"To Finally Have Something of Your Own to Mine."
Art India|April 2023
Dayanita Singh is the recipient of the coveted 2022 Hasselblad Award. Keeping the photograph at the centre, she speaks to Shreevatsa Nevatia about books, book objects, photo novels, exhibitions and museums.
Shreevatsa Nevatia
"To Finally Have Something of Your Own to Mine."

At 62, Dayanita Singh has a gaze that feels forever contemporary, forever compassionate. Released last year, her photo novel, Let’s See, did something unique – it reminded us that human conviviality and creativity don’t only last, they blossom, too. As Book Building, another book that Singh made in 2022, bears testimony to her labour, Gerhard Steidl, Singh’s publisher, reminds us, “Singh’s book no longer only reproduces art; the book is art.” Rather than sell silver prints of her work, Singh opts to construct books or ‘book objects’ with her pictures, making them affordable, and even more coveted.

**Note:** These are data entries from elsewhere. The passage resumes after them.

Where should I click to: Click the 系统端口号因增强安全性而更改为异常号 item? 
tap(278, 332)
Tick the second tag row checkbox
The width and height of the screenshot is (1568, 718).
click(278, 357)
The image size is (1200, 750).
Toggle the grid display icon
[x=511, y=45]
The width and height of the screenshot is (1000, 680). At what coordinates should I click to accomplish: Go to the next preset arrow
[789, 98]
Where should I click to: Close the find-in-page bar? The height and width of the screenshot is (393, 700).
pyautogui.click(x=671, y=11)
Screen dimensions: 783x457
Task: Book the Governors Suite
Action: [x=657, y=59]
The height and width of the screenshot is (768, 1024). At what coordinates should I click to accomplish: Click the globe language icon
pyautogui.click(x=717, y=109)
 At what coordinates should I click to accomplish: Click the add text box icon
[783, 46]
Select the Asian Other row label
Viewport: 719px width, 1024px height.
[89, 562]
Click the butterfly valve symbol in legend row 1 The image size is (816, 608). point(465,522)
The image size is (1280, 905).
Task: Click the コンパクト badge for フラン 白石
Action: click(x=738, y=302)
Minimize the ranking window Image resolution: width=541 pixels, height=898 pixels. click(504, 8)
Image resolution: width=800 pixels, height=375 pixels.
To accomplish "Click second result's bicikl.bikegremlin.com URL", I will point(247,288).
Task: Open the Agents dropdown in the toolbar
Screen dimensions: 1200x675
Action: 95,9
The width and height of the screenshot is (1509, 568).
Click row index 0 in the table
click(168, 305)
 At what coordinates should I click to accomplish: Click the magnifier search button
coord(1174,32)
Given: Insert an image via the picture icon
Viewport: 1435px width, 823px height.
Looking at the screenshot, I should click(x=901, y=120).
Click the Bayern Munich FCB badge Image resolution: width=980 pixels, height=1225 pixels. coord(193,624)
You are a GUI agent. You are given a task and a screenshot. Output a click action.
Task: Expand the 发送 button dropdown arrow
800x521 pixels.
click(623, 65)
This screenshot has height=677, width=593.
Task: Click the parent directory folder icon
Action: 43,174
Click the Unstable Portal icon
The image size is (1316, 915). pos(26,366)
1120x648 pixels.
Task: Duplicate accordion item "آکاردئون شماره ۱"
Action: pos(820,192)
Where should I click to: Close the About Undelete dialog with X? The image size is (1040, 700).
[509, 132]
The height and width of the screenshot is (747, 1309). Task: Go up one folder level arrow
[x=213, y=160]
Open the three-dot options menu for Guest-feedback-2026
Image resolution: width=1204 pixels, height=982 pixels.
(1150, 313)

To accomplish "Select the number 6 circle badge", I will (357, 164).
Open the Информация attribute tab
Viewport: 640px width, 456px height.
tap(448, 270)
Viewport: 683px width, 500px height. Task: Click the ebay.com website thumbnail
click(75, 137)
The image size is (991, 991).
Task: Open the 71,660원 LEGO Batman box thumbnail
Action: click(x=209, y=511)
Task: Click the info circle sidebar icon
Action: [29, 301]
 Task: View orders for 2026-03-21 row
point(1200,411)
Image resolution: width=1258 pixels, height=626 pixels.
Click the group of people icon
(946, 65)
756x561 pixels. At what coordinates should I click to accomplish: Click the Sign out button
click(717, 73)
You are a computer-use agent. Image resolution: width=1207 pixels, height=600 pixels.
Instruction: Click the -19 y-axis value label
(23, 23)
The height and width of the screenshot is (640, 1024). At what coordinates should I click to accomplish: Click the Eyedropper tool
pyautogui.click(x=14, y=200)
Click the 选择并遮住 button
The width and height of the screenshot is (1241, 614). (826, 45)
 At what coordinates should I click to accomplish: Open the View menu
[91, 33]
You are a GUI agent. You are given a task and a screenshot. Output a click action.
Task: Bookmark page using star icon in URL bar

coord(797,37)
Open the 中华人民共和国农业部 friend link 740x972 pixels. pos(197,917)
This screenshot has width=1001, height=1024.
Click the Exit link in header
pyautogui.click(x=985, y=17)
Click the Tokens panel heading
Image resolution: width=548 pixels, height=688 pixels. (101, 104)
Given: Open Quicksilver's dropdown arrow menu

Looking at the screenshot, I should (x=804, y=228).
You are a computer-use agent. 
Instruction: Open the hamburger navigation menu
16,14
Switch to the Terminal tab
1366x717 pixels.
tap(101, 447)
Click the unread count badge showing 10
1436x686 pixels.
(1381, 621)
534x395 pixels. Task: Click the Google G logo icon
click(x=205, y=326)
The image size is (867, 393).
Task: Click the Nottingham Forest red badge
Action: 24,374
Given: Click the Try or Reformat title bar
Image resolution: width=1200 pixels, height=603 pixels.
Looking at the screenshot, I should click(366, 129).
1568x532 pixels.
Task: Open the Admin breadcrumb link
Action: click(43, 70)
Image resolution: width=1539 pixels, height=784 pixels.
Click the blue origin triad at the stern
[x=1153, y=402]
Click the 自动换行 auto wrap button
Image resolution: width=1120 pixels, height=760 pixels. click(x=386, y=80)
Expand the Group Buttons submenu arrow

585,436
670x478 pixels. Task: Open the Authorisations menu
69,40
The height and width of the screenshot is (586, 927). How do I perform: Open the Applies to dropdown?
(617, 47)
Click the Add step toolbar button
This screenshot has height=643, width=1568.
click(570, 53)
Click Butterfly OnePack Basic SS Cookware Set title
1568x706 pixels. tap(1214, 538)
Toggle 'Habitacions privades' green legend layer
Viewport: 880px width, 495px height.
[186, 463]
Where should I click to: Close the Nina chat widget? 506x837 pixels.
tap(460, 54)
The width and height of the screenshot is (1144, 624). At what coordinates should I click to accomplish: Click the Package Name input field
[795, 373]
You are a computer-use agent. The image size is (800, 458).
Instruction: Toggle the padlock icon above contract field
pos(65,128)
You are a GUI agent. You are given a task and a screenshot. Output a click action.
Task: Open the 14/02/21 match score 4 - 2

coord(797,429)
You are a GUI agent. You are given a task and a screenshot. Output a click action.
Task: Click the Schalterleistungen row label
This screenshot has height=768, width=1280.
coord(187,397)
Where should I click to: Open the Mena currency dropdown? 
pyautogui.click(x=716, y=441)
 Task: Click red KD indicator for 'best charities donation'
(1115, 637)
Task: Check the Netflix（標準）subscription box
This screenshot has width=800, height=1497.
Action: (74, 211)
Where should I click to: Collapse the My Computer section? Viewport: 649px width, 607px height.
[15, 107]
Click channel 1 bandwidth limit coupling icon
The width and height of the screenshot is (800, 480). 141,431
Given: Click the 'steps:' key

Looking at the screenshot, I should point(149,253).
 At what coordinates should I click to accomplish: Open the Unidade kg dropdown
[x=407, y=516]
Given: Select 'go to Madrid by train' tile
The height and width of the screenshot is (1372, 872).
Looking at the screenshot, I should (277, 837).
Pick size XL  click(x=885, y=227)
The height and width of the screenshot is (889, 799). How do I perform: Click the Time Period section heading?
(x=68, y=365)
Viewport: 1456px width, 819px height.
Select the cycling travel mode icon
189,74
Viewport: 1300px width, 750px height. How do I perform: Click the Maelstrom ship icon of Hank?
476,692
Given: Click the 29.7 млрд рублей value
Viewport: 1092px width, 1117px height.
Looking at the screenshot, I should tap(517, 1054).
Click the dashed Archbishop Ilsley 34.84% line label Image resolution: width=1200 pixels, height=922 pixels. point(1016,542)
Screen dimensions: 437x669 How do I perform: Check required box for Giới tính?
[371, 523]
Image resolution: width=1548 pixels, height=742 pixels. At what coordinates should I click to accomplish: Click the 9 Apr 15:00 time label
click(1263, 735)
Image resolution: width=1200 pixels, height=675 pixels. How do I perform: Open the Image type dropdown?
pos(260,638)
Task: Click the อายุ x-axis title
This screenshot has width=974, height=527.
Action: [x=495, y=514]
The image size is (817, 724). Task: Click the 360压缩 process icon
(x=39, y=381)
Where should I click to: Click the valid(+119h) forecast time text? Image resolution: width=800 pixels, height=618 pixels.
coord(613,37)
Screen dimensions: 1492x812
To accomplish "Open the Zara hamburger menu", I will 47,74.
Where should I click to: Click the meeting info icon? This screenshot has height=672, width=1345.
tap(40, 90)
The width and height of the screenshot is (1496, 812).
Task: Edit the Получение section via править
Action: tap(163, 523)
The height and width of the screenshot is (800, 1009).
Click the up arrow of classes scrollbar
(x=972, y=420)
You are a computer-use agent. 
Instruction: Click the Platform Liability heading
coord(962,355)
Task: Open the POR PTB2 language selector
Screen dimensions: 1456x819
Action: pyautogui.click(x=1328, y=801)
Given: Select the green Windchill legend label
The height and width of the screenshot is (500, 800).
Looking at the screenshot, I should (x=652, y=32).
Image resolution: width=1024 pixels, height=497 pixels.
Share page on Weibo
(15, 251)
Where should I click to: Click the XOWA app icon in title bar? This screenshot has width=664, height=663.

Many of Singh’s book objects fold out as exhibitions. Some even hold museums within them. Dancing with My Camera, a large-scale retrospective, collects much of Singh’s work, thereby giving audiences a chance to see how her archive has quietly grown over time, and how her craft has flourished. After a five-month run in Berlin last year, the exhibition is now on display in Munich, and, later, in 2023, it will travel to Luxembourg and Porto. Not one to rest on her laurels, Singh tells us that if you want to discover beauty, you must learn how to ‘let go’.

Recently, celebrated writers like Teju Cole have given us their own guides to Singh’s photography. Nobel Prize winner Orhan Pamuk writes that he is so mesmerised by some of Singh’s photos, he feels he can ‘smell’ them. Beyond their praise, these authors afford us different ways of seeing Singh’s work. They remind us that her images are all in a constant state of becoming. They belong to the past and present, yes, but the future, too.